The question of whether the Bush Administration engaged in torture is in the news again. While others consider the matter, I found myself wondering whether Spartacus engaged in torture.

Certainly, he tried to protect civilians. On an autumn day in 73 B.C., his troops fell on a farming town in an upland valley of southern Italy. The Thracian ordered his followers not to burn down houses and not to rape, wound or kill civilians. They ignored him, though, and a massacre ensued.

That was Spartacus the Good. Spartacus the Bad showed no such reticence when it came to Roman prisoners. On one occasion he marked the death of his comrade Crixus by forcing 300 Roman prisoners to fight each other as gladiators.

An even more dramatic moment came when the rebels were penned in beyond Roman fortifications in the “toe” of the Italian “boot” in winter, 71 B.C. To remind his men what lay ahead if they lost, he crucified a Roman prisoner in the no-man’s land between his army and the enemy. This would not accord with the Geneva Convention, but neither would Rome’s treatment of runaway slaves: they were crucified. But slavery would hardly fit the Geneva Convention either.

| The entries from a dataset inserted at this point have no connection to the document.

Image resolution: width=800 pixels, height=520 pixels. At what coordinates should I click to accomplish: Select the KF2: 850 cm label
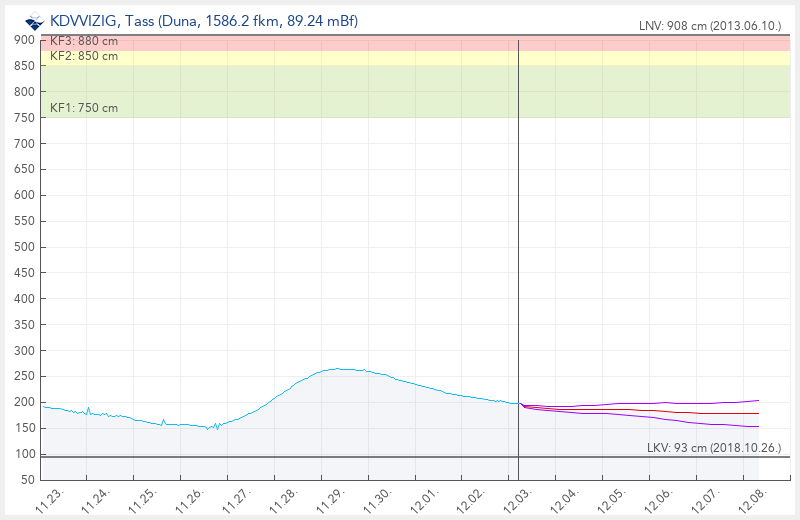click(x=83, y=57)
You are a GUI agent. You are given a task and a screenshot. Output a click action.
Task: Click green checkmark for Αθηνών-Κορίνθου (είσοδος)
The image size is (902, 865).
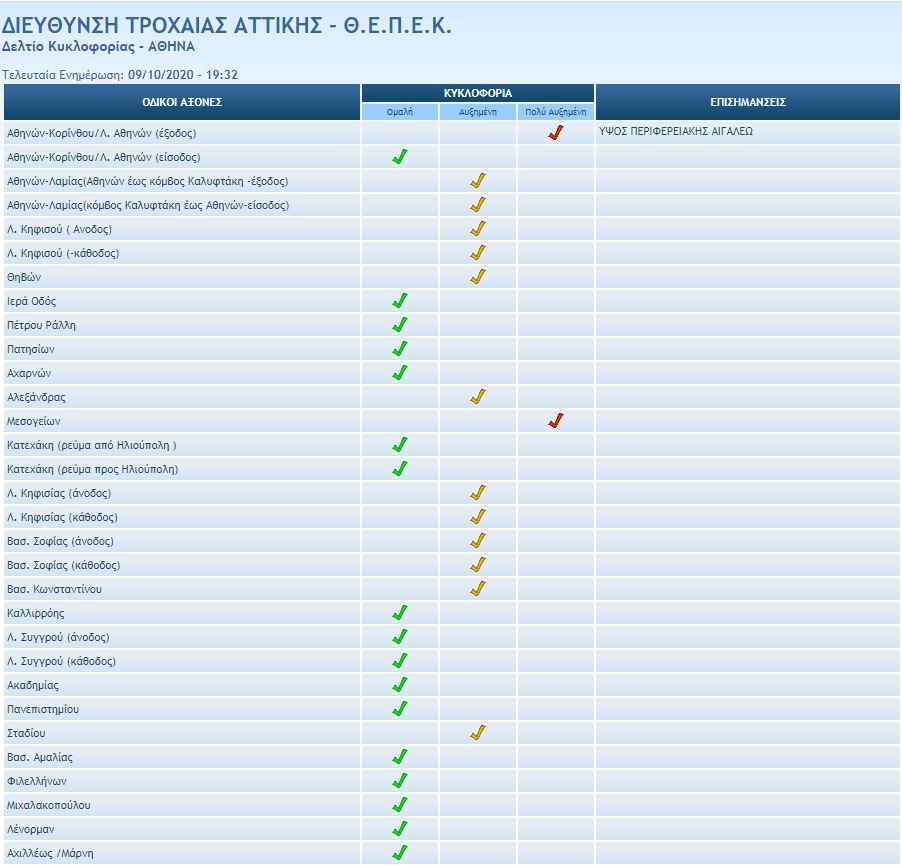click(400, 157)
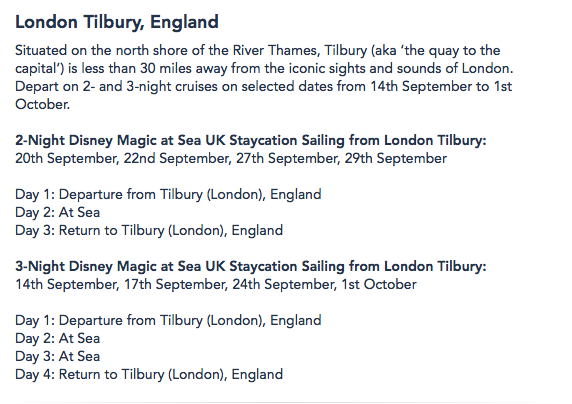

Historical analogies help us to think about the issues of our own day. Applying modern standards to ancient history, however, is much more difficult. Spartacus engaged in torture, but some might consider that justified reprisal, especially given his attempts to protect civilians. The Romans were often far less scrupulous when it came to their treatment of innocent Thracians, Celts or Germans (among others).

Was Spartacus a tarnished hero or a man who sometimes rose above the tenor of his times?